"""
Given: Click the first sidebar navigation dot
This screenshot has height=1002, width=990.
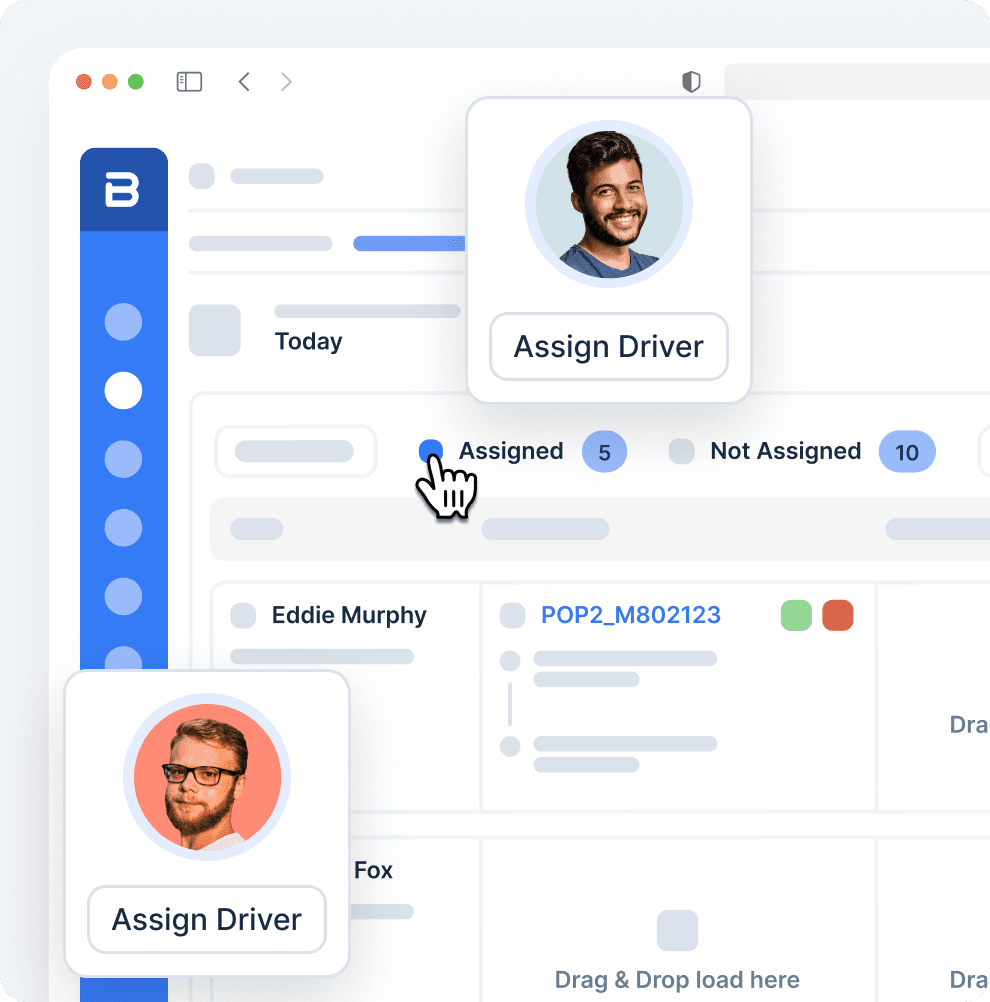Looking at the screenshot, I should [x=123, y=322].
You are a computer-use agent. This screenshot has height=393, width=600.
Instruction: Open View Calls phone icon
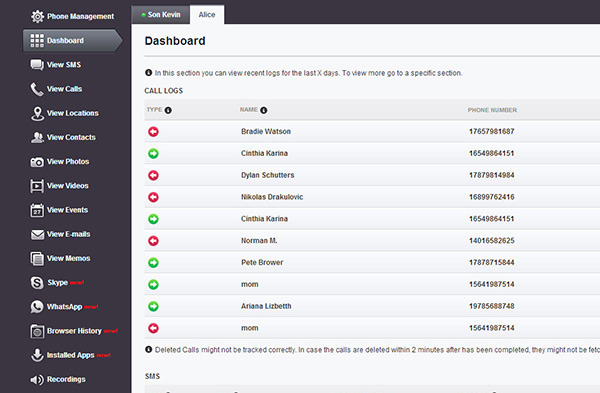pos(37,89)
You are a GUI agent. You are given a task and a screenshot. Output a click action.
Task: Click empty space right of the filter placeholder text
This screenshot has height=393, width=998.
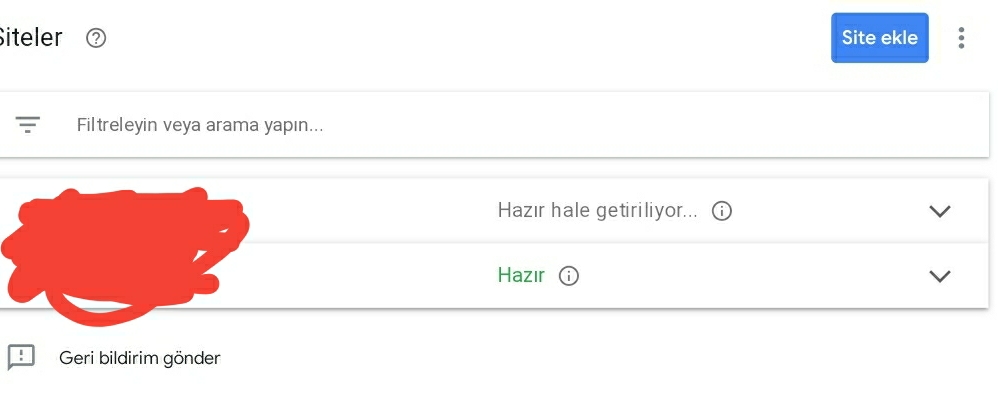pos(636,124)
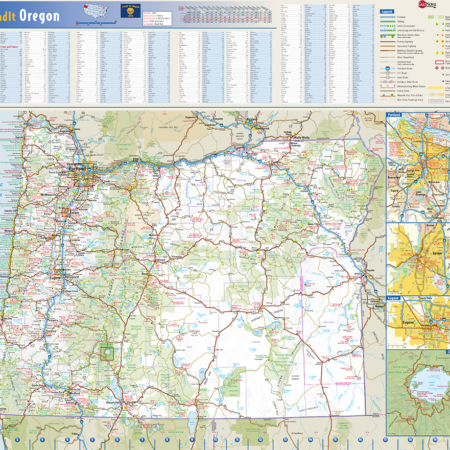
Task: Click the US locator map with Oregon highlighted
Action: click(x=96, y=11)
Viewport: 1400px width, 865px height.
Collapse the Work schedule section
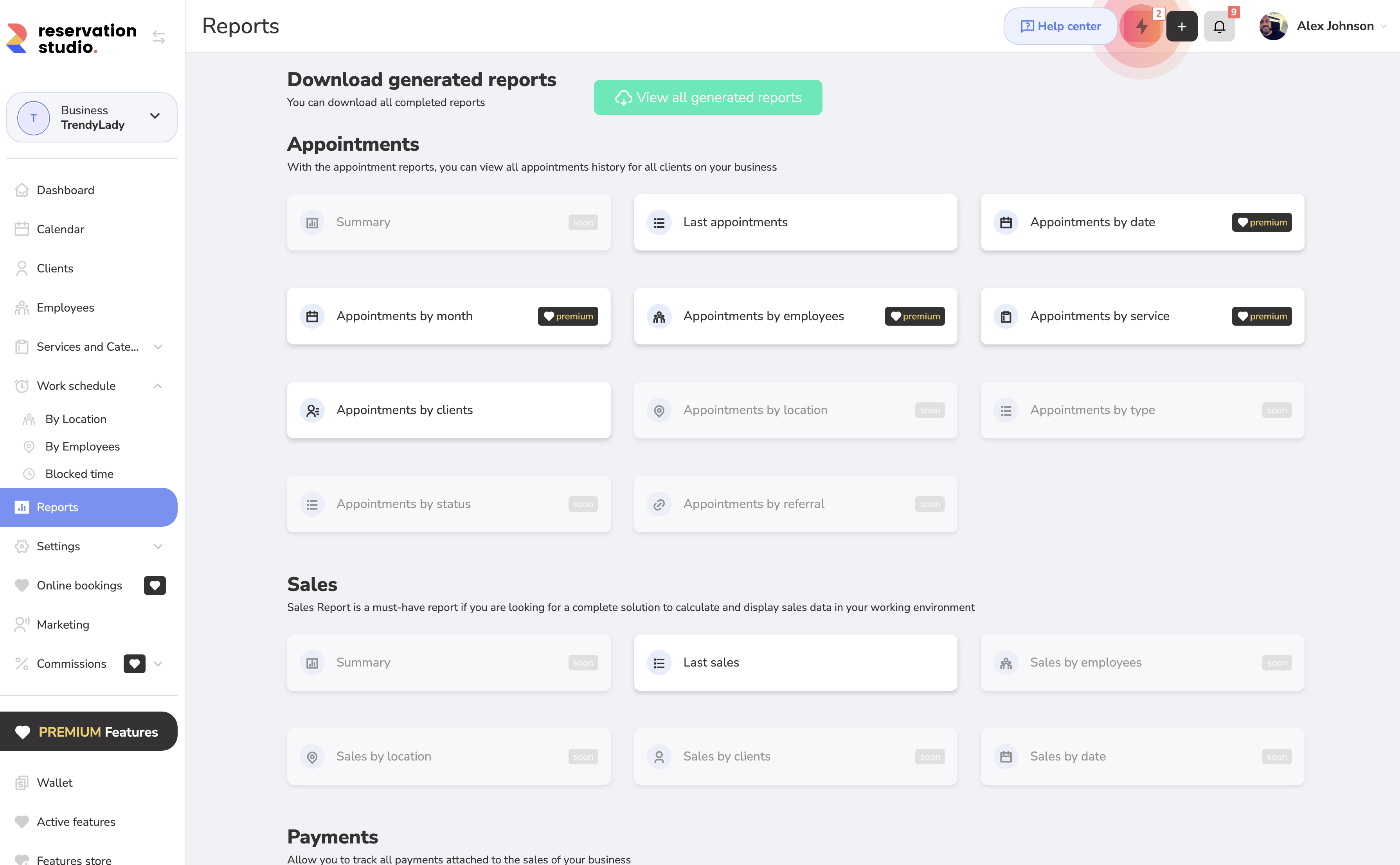[158, 386]
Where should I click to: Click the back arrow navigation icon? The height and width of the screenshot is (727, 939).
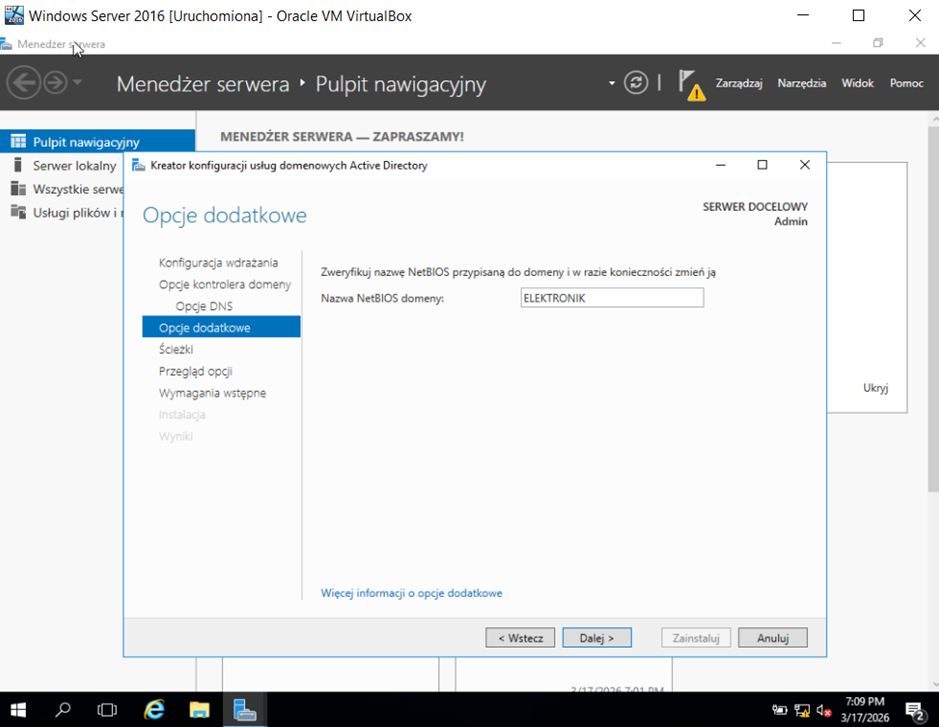click(24, 83)
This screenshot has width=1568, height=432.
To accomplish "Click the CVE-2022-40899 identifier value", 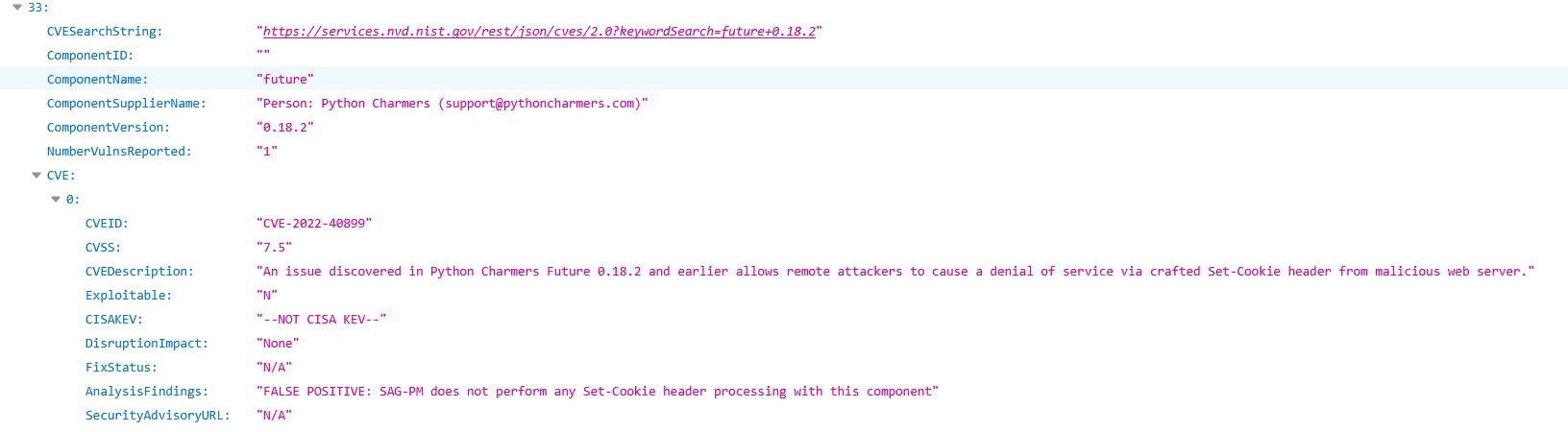I will (314, 224).
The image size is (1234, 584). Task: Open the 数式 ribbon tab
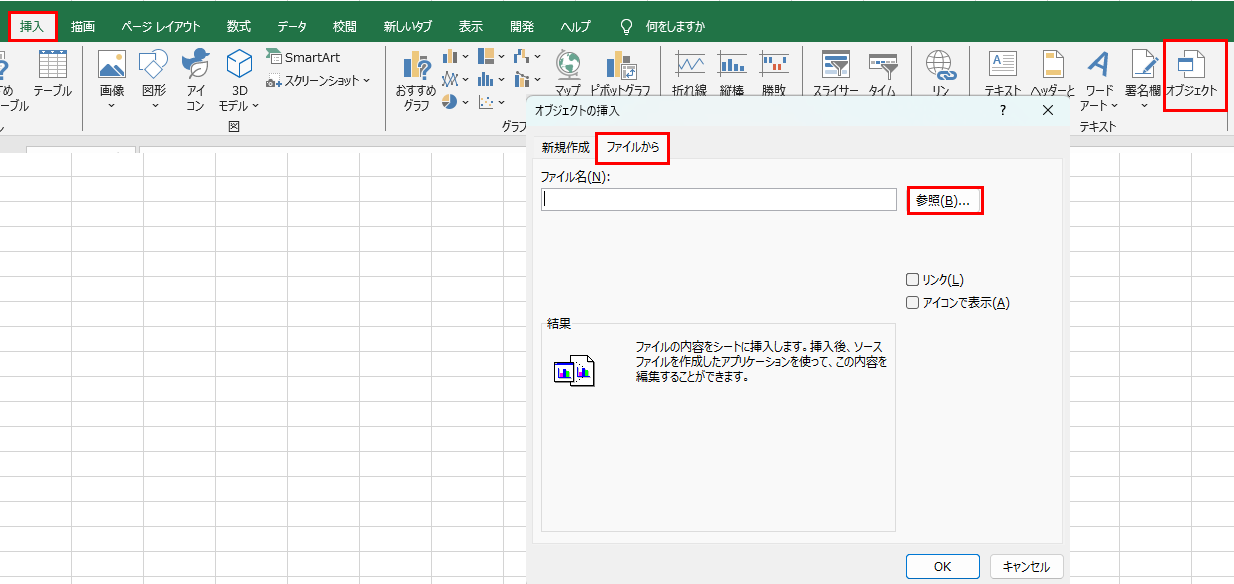238,26
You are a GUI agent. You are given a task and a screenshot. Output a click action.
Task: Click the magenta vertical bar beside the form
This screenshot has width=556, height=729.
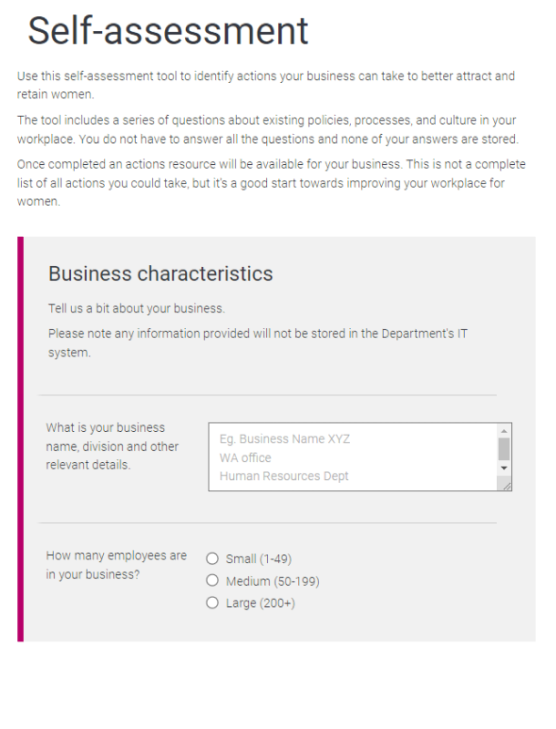pyautogui.click(x=20, y=439)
"""
**Prompt**
Extract word for word every line from the line that contains "The image size" to the final line of the data, both included, and nothing else; skip the pictures.

**Your solution**
The image size is (1234, 584). Task: Open the 数式 ribbon tab
238,26
You are a GUI agent. You are given a task and a screenshot. Output a click action.
Task: Click the magenta vertical bar beside the form
This screenshot has width=556, height=729.
pyautogui.click(x=20, y=439)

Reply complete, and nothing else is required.